Data extracts>
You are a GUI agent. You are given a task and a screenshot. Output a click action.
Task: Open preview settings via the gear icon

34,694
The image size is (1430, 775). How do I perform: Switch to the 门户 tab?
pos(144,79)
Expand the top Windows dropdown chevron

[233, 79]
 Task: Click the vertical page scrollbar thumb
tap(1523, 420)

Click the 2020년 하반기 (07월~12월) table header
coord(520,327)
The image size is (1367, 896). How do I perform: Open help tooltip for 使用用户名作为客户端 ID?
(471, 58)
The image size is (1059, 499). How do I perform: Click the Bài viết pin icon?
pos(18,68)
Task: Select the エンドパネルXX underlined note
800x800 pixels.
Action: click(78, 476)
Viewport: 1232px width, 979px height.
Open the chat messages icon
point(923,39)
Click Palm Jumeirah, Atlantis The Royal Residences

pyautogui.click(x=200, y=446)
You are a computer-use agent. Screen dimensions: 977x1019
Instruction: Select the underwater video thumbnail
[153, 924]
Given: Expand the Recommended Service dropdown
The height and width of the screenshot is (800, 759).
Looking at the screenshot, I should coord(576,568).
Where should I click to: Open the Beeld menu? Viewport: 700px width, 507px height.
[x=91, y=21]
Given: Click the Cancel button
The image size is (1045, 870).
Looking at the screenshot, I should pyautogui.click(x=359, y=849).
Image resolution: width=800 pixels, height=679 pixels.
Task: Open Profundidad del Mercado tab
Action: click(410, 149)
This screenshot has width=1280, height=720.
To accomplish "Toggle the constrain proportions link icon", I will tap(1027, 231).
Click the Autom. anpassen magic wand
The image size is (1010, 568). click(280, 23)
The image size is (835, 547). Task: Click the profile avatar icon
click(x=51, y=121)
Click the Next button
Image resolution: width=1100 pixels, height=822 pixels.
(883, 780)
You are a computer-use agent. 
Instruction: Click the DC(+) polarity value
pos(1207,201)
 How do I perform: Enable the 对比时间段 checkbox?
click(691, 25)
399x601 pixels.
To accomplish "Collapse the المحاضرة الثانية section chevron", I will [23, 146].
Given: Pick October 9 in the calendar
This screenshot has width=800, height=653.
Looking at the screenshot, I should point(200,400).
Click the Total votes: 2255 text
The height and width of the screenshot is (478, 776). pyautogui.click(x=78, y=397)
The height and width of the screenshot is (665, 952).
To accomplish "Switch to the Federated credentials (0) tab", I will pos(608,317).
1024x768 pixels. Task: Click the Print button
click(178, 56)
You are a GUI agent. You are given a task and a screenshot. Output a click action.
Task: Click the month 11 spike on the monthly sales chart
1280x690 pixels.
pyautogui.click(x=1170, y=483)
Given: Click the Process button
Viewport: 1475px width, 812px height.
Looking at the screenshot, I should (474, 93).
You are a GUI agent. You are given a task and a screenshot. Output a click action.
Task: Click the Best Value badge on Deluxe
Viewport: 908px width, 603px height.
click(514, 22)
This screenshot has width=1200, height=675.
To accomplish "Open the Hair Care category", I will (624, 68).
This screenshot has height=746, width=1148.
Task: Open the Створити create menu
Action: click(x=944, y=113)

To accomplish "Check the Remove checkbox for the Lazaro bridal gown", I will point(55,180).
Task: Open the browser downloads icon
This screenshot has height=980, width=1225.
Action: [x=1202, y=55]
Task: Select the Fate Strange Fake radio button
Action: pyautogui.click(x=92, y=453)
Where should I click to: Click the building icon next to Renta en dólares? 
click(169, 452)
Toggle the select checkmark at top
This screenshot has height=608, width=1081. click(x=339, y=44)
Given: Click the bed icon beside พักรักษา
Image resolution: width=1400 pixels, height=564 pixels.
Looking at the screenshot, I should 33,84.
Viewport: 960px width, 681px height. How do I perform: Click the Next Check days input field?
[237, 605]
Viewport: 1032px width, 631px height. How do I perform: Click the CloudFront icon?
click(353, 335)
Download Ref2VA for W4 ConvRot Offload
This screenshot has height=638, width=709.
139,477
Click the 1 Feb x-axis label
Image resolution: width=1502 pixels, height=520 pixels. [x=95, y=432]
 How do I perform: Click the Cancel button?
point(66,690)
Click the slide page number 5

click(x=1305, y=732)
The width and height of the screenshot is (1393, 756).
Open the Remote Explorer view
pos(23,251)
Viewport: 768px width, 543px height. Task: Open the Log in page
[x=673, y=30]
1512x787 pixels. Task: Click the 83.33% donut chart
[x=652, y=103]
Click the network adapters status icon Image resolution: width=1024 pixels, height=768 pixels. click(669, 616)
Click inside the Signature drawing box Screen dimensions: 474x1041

Required action> Every line must be copied exactly as it stands above.

Result of the task>
You are a GUI agent. You are given a task and a screenshot. Output a click action.
Task: Open preview settings via the gear icon

34,694
The image size is (1430, 775). How do I perform: Switch to the 门户 tab?
pos(144,79)
Expand the top Windows dropdown chevron

[233, 79]
 Task: Click the vertical page scrollbar thumb
tap(1523, 420)

Click the 2020년 하반기 (07월~12월) table header
coord(520,327)
The image size is (1367, 896). How do I perform: Open help tooltip for 使用用户名作为客户端 ID?
(471, 58)
The image size is (1059, 499). How do I perform: Click the Bài viết pin icon?
pos(18,68)
Task: Select the エンドパネルXX underlined note
800x800 pixels.
Action: click(78, 476)
Viewport: 1232px width, 979px height.
Open the chat messages icon
point(923,39)
Click Palm Jumeirah, Atlantis The Royal Residences

pyautogui.click(x=200, y=446)
You are a computer-use agent. Screen dimensions: 977x1019
Instruction: Select the underwater video thumbnail
[153, 924]
Given: Expand the Recommended Service dropdown
The height and width of the screenshot is (800, 759).
Looking at the screenshot, I should coord(576,568).
Where should I click to: Open the Beeld menu? Viewport: 700px width, 507px height.
[x=91, y=21]
Given: Click the Cancel button
The image size is (1045, 870).
Looking at the screenshot, I should pyautogui.click(x=359, y=849).
Image resolution: width=800 pixels, height=679 pixels.
Task: Open Profundidad del Mercado tab
Action: click(410, 149)
This screenshot has width=1280, height=720.
To accomplish "Toggle the constrain proportions link icon", I will tap(1027, 231).
Click the Autom. anpassen magic wand
The image size is (1010, 568). click(280, 23)
The image size is (835, 547). Task: Click the profile avatar icon
click(x=51, y=121)
Click the Next button
Image resolution: width=1100 pixels, height=822 pixels.
(883, 780)
You are a computer-use agent. 
Instruction: Click the DC(+) polarity value
pos(1207,201)
 How do I perform: Enable the 对比时间段 checkbox?
click(691, 25)
399x601 pixels.
To accomplish "Collapse the المحاضرة الثانية section chevron", I will [23, 146].
Given: Pick October 9 in the calendar
This screenshot has width=800, height=653.
Looking at the screenshot, I should point(200,400).
Click the Total votes: 2255 text
The height and width of the screenshot is (478, 776). pyautogui.click(x=78, y=397)
The height and width of the screenshot is (665, 952).
To accomplish "Switch to the Federated credentials (0) tab", I will pos(608,317).
1024x768 pixels. Task: Click the Print button
click(178, 56)
You are a GUI agent. You are given a task and a screenshot. Output a click action.
Task: Click the month 11 spike on the monthly sales chart
1280x690 pixels.
pyautogui.click(x=1170, y=483)
Given: Click the Process button
Viewport: 1475px width, 812px height.
Looking at the screenshot, I should (474, 93).
You are a GUI agent. You are given a task and a screenshot. Output a click action.
Task: Click the Best Value badge on Deluxe
Viewport: 908px width, 603px height.
click(514, 22)
This screenshot has width=1200, height=675.
To accomplish "Open the Hair Care category", I will (624, 68).
This screenshot has height=746, width=1148.
Task: Open the Створити create menu
Action: click(x=944, y=113)

To accomplish "Check the Remove checkbox for the Lazaro bridal gown", I will point(55,180).
Task: Open the browser downloads icon
This screenshot has height=980, width=1225.
Action: [x=1202, y=55]
Task: Select the Fate Strange Fake radio button
Action: pyautogui.click(x=92, y=453)
Where should I click to: Click the building icon next to Renta en dólares? 
click(169, 452)
Toggle the select checkmark at top
This screenshot has height=608, width=1081. click(x=339, y=44)
Given: Click the bed icon beside พักรักษา
Image resolution: width=1400 pixels, height=564 pixels.
Looking at the screenshot, I should 33,84.
Viewport: 960px width, 681px height. How do I perform: Click the Next Check days input field?
[237, 605]
Viewport: 1032px width, 631px height. How do I perform: Click the CloudFront icon?
click(353, 335)
Download Ref2VA for W4 ConvRot Offload
This screenshot has height=638, width=709.
139,477
Click the 1 Feb x-axis label
Image resolution: width=1502 pixels, height=520 pixels. [x=95, y=432]
 How do I perform: Click the Cancel button?
point(66,690)
Click the slide page number 5

click(x=1305, y=732)
The width and height of the screenshot is (1393, 756).
Open the Remote Explorer view
pos(23,251)
Viewport: 768px width, 543px height. Task: Open the Log in page
[x=673, y=30]
1512x787 pixels. Task: Click the 83.33% donut chart
[x=652, y=103]
Click the network adapters status icon Image resolution: width=1024 pixels, height=768 pixels. click(669, 616)
Click inside the Signature drawing box Screen dimensions: 474x1041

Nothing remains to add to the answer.